Although I haven't tried it, I think using a muslin to pat the meat dry would be a good solution. It's a nice, clean material, with little to no loss of fibers ("hairs", "fluff", don't know what term to use exactly) than a kitchen towel, and I imagine it would still get the job done.

To clean it, you would have to put it in boiling water, and (perhaps?) add a drop of bleach to it, so it's sterilized again. A good quality muslin will has plenty of life in it, and take quite a lot of abuse (including cooking, and using it as a wringer for squeezing out fluids).


I would say you have two options:

1. Buy cheap paper towels made of recycled material, and then recycle those after they've been used.

2. Plan ahead.
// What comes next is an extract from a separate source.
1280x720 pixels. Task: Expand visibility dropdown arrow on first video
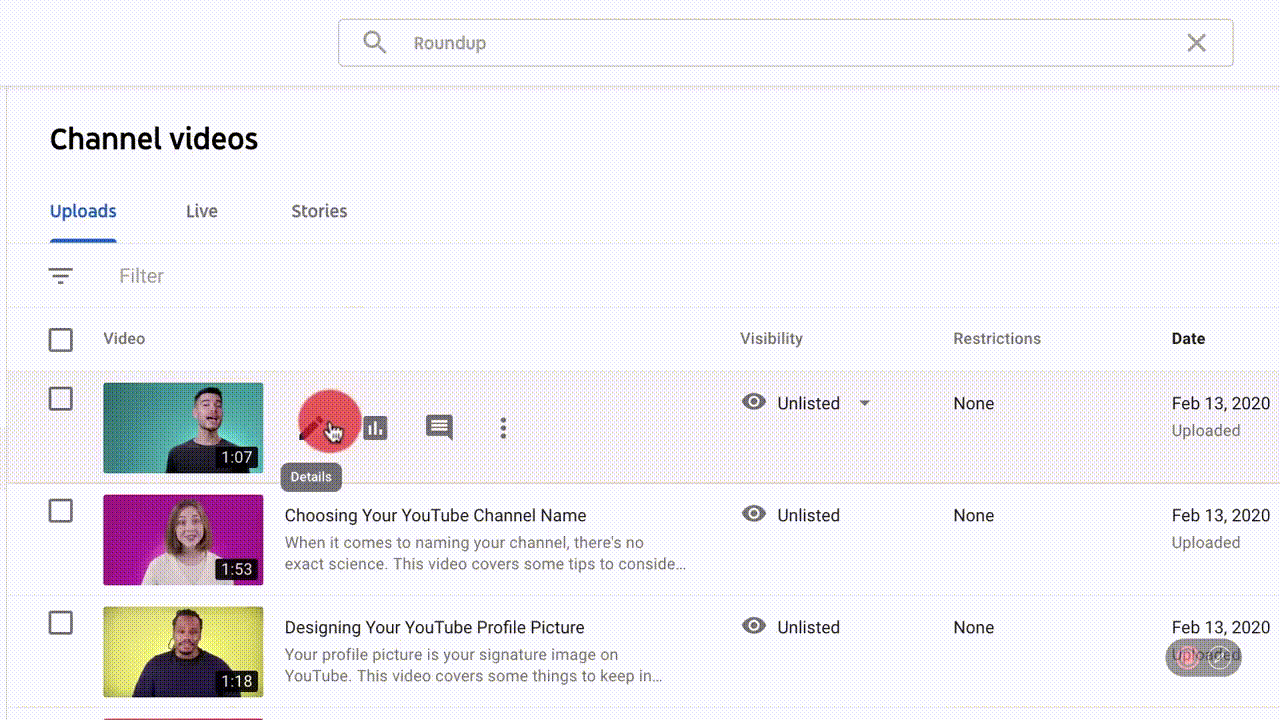pyautogui.click(x=865, y=404)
Put an open box of baking soda in your fridge and leave it there. Remove the meat from its wrapping at least an hour to an hour and a half before you plan to put it in the pan. Place the meat on a wire rack in your fridge and let the cold, dry air remove moisture from the surface of the meat. Et voila! Bone-dry meat avec no paper towels.
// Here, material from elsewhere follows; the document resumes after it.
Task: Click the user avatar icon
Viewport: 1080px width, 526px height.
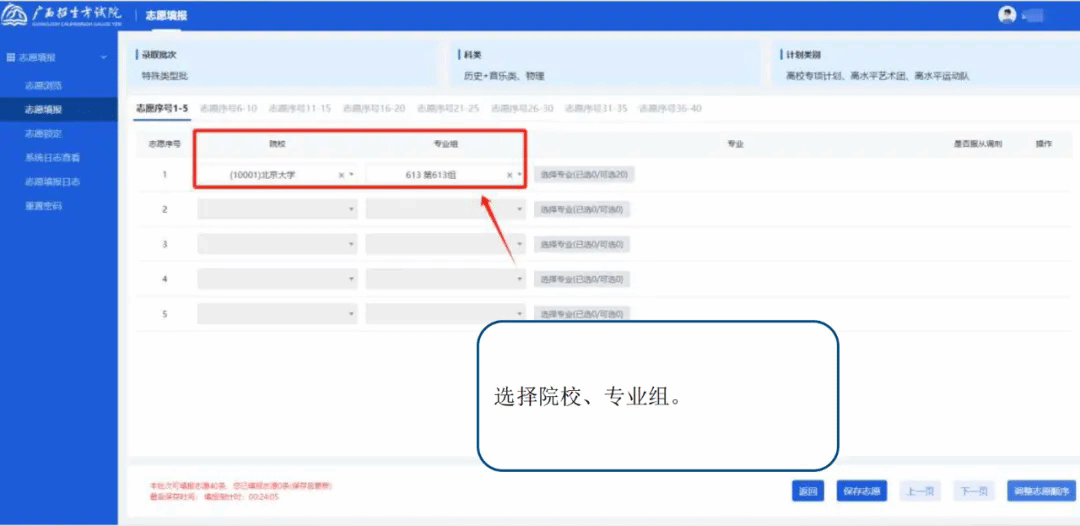Action: (1007, 15)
  • Don't add food contaminated paper into the recycling stream -- the recyclers really hate that. You might be able to compost them in a commercial or community composting program (where they monitor it to ensure that pathogens have been cooked off), but I wouldn't suggest home composting of meat-contaminated materials. The baking soda to help keep the humidity down in the fridge is a good idea, though.
    – Joe
    Mar 10, 2016 at 2:15
  • @Joe All of my used kitchen paper products go into my composting stream along with all other food products. But I don't compost in the manner that's most familiar to American compost enthusiasts, I bokashi Mar 10, 2016 at 14:36

Brown Paper lunch bags will dry your meat. Crumple it first to soften. Even better, place the chicken in the bags and press lightly.